The Copyright Cheat Affair: the hair-raising time The Man from U.N.C.L.E met Britain’s Barracuda comic hero

Codename: BarracudaIn the second of a series of articles, publisher, comics creator and historian of Tamil comics Nathan Viswa reveals some more disturbing and bizarre instances of British comics conflagration and copyright theft on the Indian sub-continent…

When British publisher Fleetway launched their Super Library Secret Agent series in 1967, they had twi alternative series running under the detective genre. One was the Millionaire turned secret spy Johnny Nero and the other was a dynamic duo of Barracuda and Frollo.

Otherwise known as Codename: Barracuda, this series was launched in Lion in 1966, pitting two secret agents against an evil organisation hell bent on destroying the world, W.A.M. (War Against Mankind).

With his high tech gadgets and superhuman strength Barracuda stands out over other comic heroes of the time, more than able to take on tigers with his bare hands or climb buildings despite a broken arm.

Notably for the purposes of this article’s focus, fellow superhuman agent Frollo is bald headed.

As with the other characters in the Superhero and Secret Agent series, Barracuda stories, many drawn by Italian artist Antonio Sciotti, who worked through the Giolitti Studio in Rome, were published beyond the UJ, including in translation and published in the Tamil language in South India.
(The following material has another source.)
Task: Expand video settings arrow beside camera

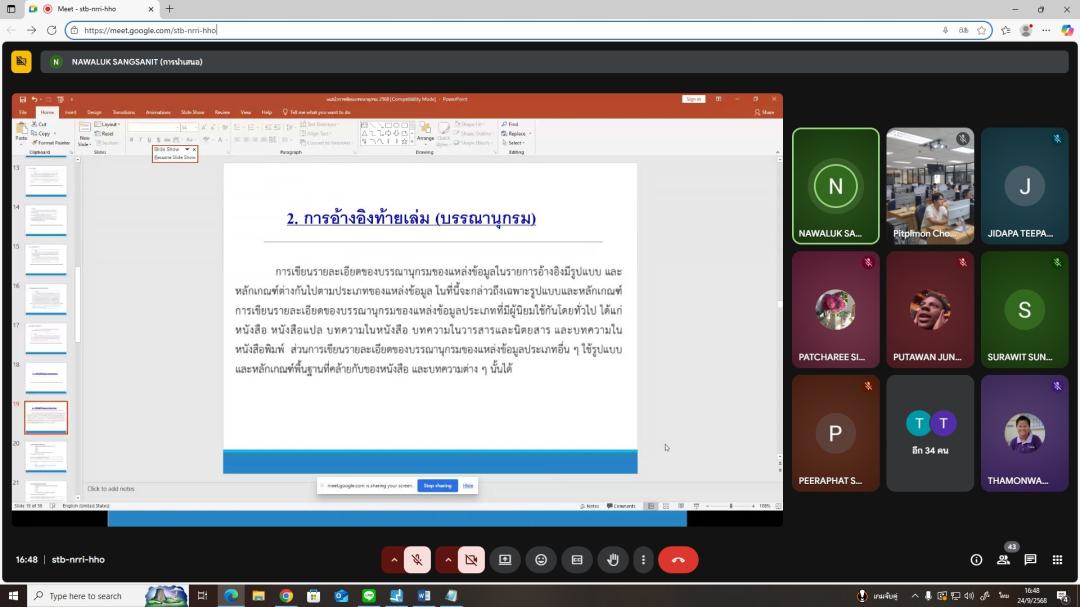Action: [447, 560]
Together with localised editions of Steel Claw and Johnny Nero, the Barracuda stories enjoyed a huge fan following and formed a winning trio, the titles regarded as the giants of the Muthu Comics.

 As in the case with the previous article in this series, things changed with the emergence of one S. Vijayan. Previously, the entire universe of Tamil comics world was immaculate spotless in terms of regard for original copyright. However, Mr Vijayan changed all this with his, shall we say, “innovative” way of creating comics by merging two different set of characters in two different sets of comics.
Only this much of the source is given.